Mike Quote #999

Quote from Mike in Exes and Ohhhs

Mike: It's what high schoolers do. They take risks and do dumb pranks.
Brick: Did you ever do anything like that?
Mike: Oh, you kidding me? When I was in high school, we had this algebra teacher, total jerk.He drove a Fiero with vanity license plates that said "COOLGUY." A little tip anybody who has plates that say "COOLGUY," not a cool guy. So, I had this buddy that was a mechanic, and one night when Mr. Coolguy was at some band concert, me and a bunch of guys took apart his Fiero and rebuilt it in the library.
Brick: Why would you do that to a library?
Mike: The library was fine. You're missing the point.
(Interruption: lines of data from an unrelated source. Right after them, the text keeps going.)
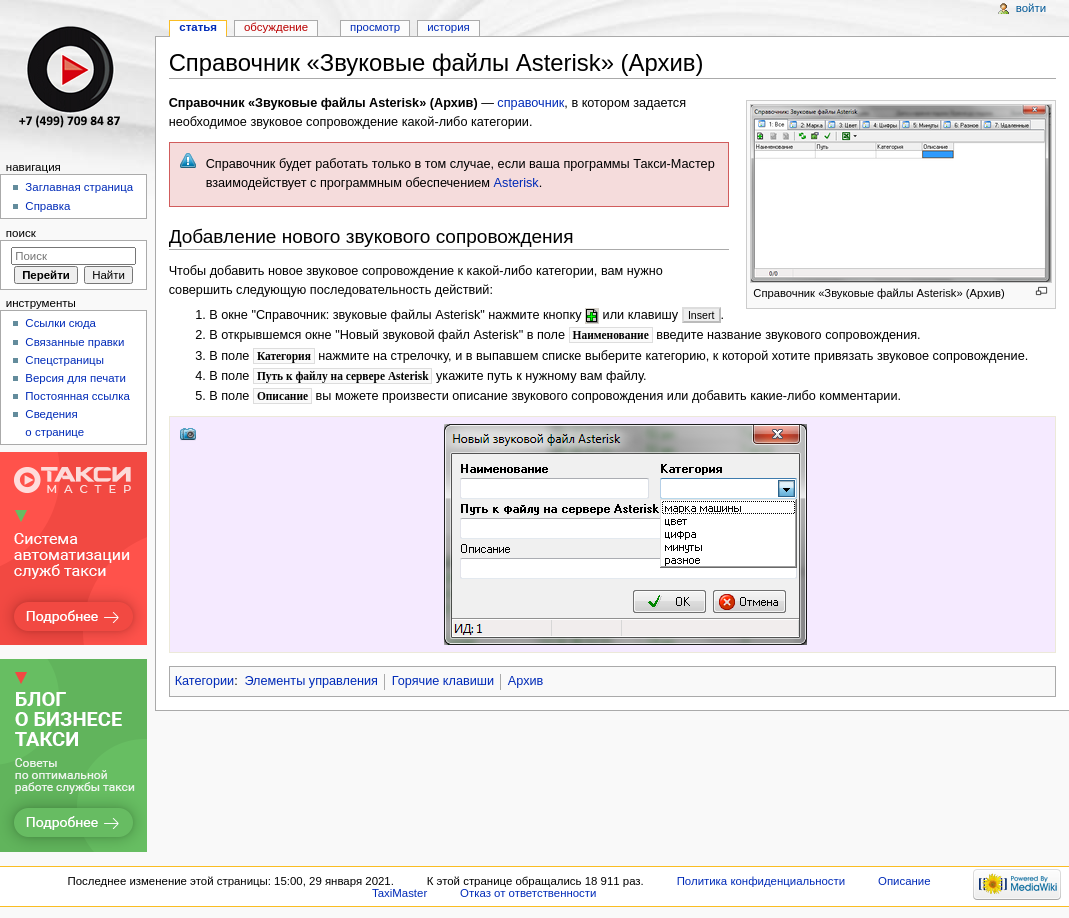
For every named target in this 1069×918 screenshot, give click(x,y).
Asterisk (516, 183)
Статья (198, 27)
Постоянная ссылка (77, 396)
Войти (1031, 8)
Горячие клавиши (443, 681)
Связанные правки (74, 342)
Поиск (21, 233)
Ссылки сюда (60, 323)
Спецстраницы (64, 360)
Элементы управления (311, 681)
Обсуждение (276, 27)
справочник (530, 103)
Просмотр (375, 27)
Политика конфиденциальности (761, 881)
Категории (205, 681)
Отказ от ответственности (528, 893)
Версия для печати (75, 378)
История (448, 27)
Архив (526, 681)
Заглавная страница (79, 187)
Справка (47, 206)
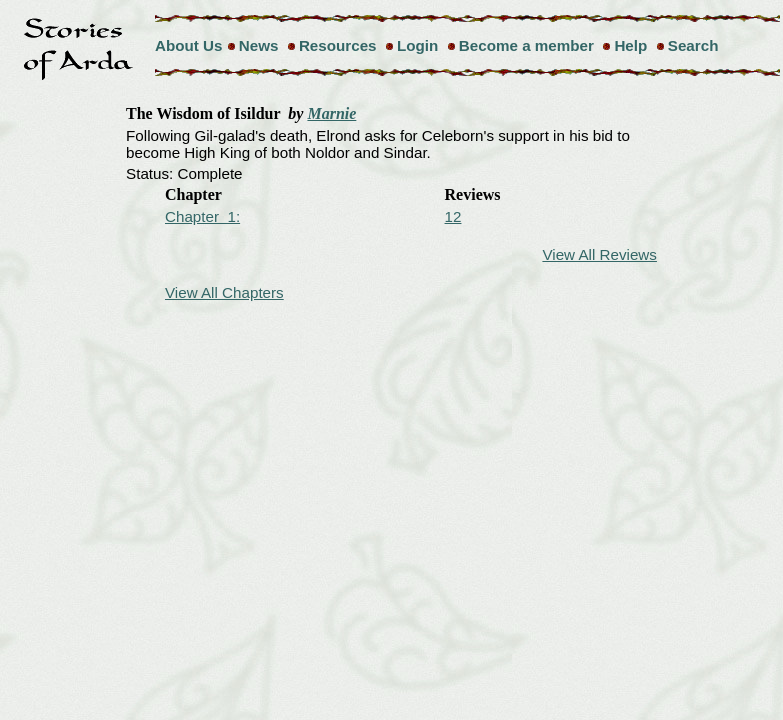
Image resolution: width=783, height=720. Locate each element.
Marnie (331, 113)
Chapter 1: (202, 216)
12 (453, 216)
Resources (338, 45)
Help (630, 45)
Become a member (526, 45)
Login (417, 45)
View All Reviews (599, 254)
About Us (189, 45)
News (259, 45)
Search (693, 45)
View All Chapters (224, 292)
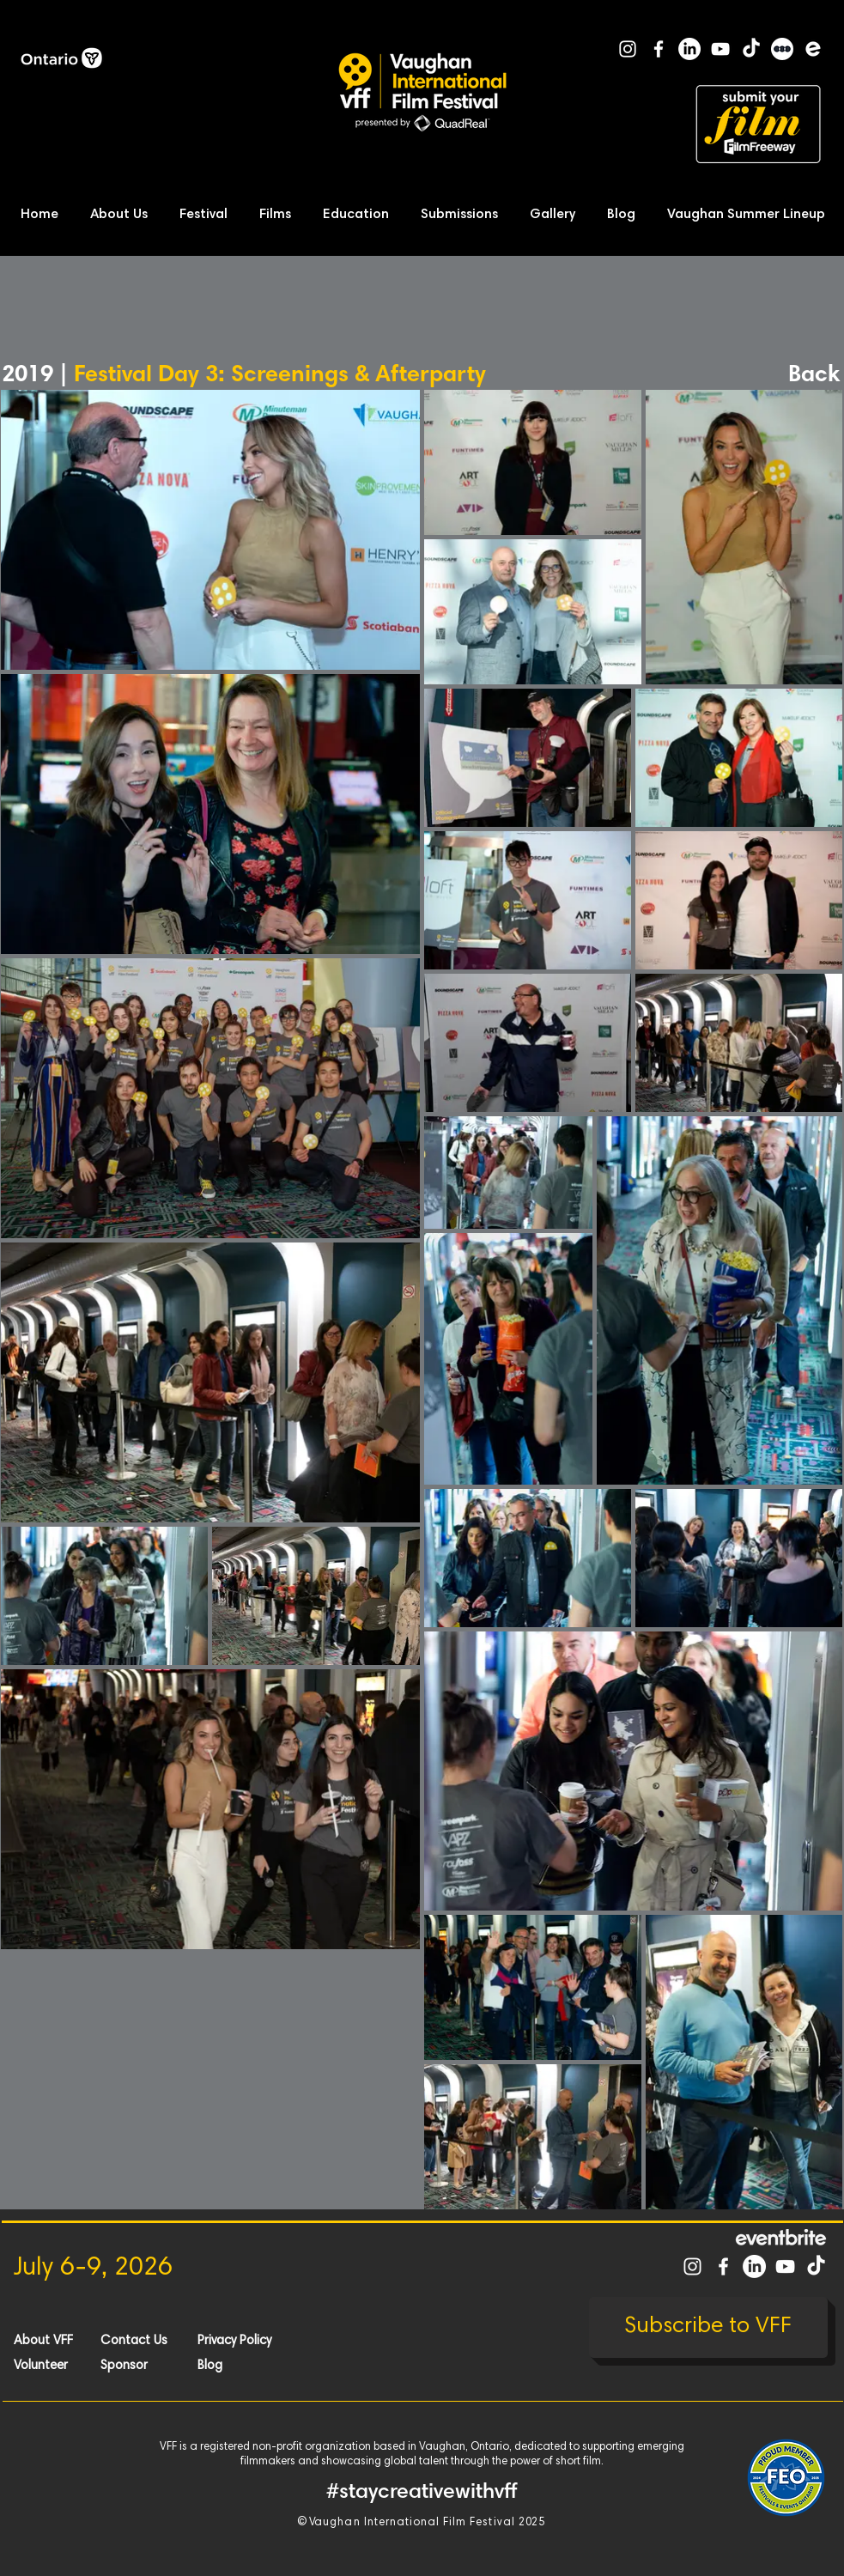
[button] (124, 215)
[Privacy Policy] (258, 2341)
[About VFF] (75, 2341)
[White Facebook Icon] (658, 49)
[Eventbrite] (813, 49)
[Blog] (258, 2365)
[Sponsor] (161, 2365)
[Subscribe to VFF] (708, 2327)
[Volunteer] (75, 2365)
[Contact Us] (161, 2341)
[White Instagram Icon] (627, 49)
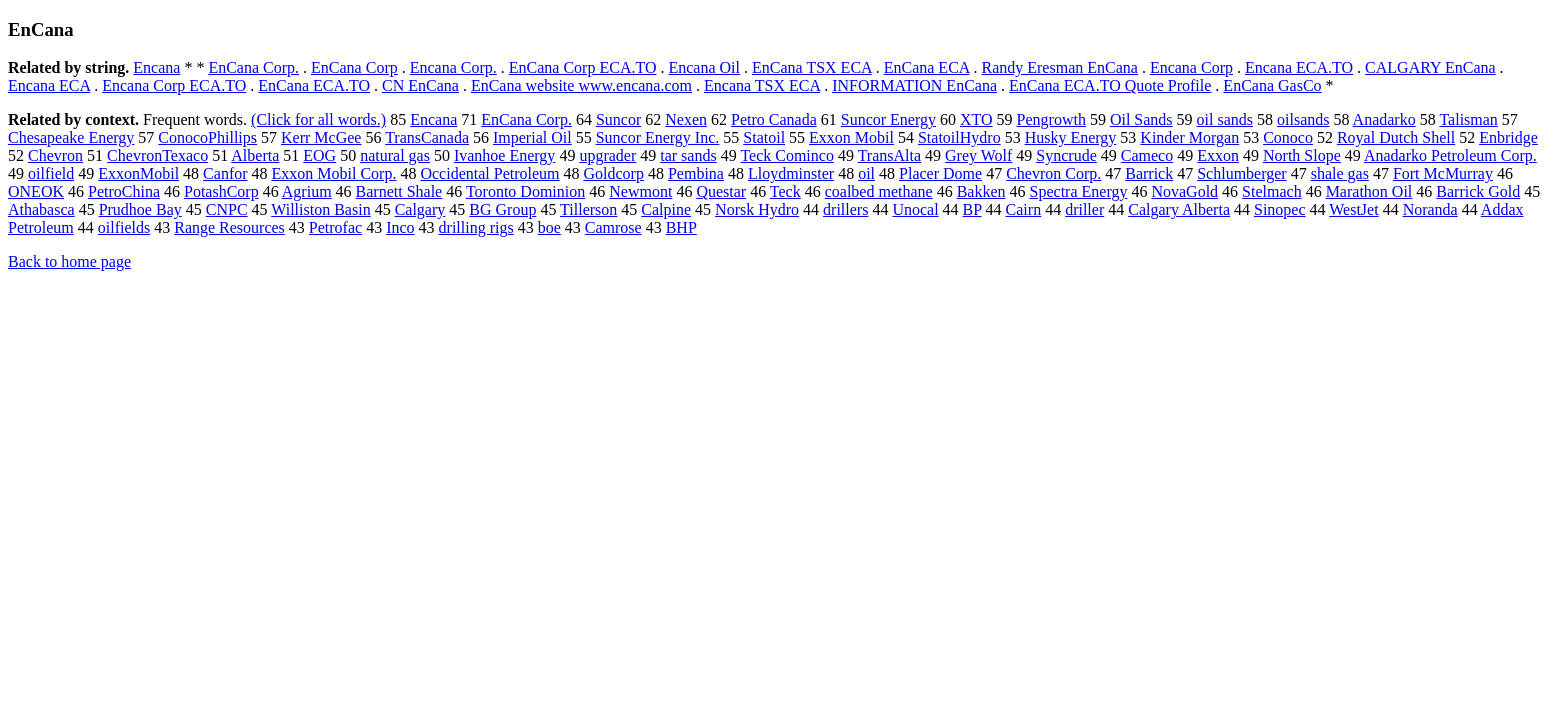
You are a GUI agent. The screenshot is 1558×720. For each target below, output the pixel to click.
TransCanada (427, 137)
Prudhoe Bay (140, 209)
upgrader (607, 155)
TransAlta (889, 155)
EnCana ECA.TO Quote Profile (1110, 85)
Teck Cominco (787, 155)
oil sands (1225, 119)
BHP (681, 227)
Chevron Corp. (1053, 173)
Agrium (307, 191)
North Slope (1302, 155)
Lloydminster (791, 173)
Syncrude (1066, 155)
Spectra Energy (1079, 191)
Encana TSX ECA (762, 85)
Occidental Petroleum (489, 173)
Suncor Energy (888, 119)
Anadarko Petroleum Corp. (1450, 155)
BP (972, 209)
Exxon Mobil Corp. (334, 173)
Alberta (255, 155)
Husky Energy (1071, 137)
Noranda (1430, 209)
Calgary (420, 209)
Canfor (225, 173)
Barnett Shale (399, 191)
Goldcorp (614, 173)
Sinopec (1280, 209)
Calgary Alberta (1179, 209)
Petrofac (335, 227)
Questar (721, 191)
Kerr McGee (321, 137)
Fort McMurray (1443, 173)
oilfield (51, 173)
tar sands (688, 155)
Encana (156, 67)
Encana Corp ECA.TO (174, 85)
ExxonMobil (138, 173)
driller (1084, 209)
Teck (785, 191)
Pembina (696, 173)
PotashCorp (221, 191)
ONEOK (36, 191)
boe (549, 227)
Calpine (666, 209)
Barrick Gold (1478, 191)
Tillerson (588, 209)
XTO (976, 119)
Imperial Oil (532, 137)
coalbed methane (879, 191)
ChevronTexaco (157, 155)
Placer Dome (940, 173)
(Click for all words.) (318, 119)
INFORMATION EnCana (914, 85)
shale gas (1340, 173)
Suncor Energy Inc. (658, 137)
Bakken (981, 191)
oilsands (1303, 119)
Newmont (640, 191)
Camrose (613, 227)
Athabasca (41, 209)
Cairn (1024, 209)
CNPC (227, 209)
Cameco (1147, 155)
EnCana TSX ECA (812, 67)
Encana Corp (1191, 67)
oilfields (124, 227)
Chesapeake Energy (71, 137)
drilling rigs (476, 227)
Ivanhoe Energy (504, 155)
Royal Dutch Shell (1396, 137)
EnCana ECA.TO (314, 85)
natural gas (395, 155)
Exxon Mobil (851, 137)
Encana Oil (704, 67)
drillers (845, 209)
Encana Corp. (453, 67)
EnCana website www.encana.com (581, 85)
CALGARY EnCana (1430, 67)
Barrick (1149, 173)
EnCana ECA (927, 67)
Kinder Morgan (1189, 137)
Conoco (1288, 137)
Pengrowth (1051, 119)
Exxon (1218, 155)
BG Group (502, 209)
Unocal (915, 209)
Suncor (618, 119)
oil (866, 173)
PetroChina (124, 191)
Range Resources (229, 227)
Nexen (686, 119)
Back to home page (69, 261)
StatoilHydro (959, 137)
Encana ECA (49, 85)
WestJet (1353, 209)
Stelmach (1272, 191)
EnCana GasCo (1272, 85)
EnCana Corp (354, 67)
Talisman (1468, 119)
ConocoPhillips (207, 137)
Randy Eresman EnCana (1059, 67)
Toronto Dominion (525, 191)
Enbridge (1508, 137)
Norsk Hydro (757, 209)
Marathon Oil (1369, 191)
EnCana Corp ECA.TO (583, 67)
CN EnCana (420, 85)
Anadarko (1384, 119)
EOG (319, 155)
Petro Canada (774, 119)
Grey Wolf (978, 155)
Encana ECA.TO (1299, 67)
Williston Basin (320, 209)
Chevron (55, 155)
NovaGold (1184, 191)
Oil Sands (1141, 119)
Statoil (764, 137)
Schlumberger (1241, 173)
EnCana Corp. (253, 67)
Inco (400, 227)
It was just a prank. It's what kids do.
Brick: My friends and I have never done that.
Mike: Well, you guys are a bunch of nerds.
Frankie: Mike!
Mike: What? Not like it's a secret or something. He knows what he is.
Brick: Mm-hmm.


 ‘Exes and Ohhhs’ Quotes

Quote from Mike

Brick: Check out this story from the Orson Herald from 1954. "Local woman finds hat in tree."
Mike: Local man on couch wants peace and quiet.
Brick: I'm telling you, Dad, this is a bottomless fountain of information. Ooh, here's one from August 1932. "Have you seen this dog?" I wonder if they found it.
Mike: That dog is dead. Everyone who cared about that dog is dead. The new dog they bought to get over the pain of losing that dog is dead.
Brick: You're a mean, mean man.
Mike: Eh.

Quote from Ashley

Lexie: I'm sorry. I feel like I'm interrupting something.
Cassidy: No, we were just catching up.
Axl: Well, this could not get any weirder.
Ashley: Hi, Axl. A white wolf came to me in a dream and told me if I sacrificed my hair, you'd come back to me. [hands Axl a plastic baggy of human hair] You should probably make that into tea and drink it.
Axl: Oh.

 Mike Heck Quotes

Quote from Not Your Brother's Drop Off

Mike: How you doing balancing the checkbook?
Sue: Well, I must have done it wrong. I have your balance at minus $11.
Mike: No, you did it right. It's us who did it wrong. [Frankie and Mike high-five]

Quote from Survey Says...

Mike: You know when I was happiest? I mean really happy? When I was driving everybody. When they were small, and I'd be driving. Didn't matter where. It was just me at the wheel and you next to me and those three idiots in the back. And I knew everything was okay, 'cause I was driving. And I had it. I had everybody.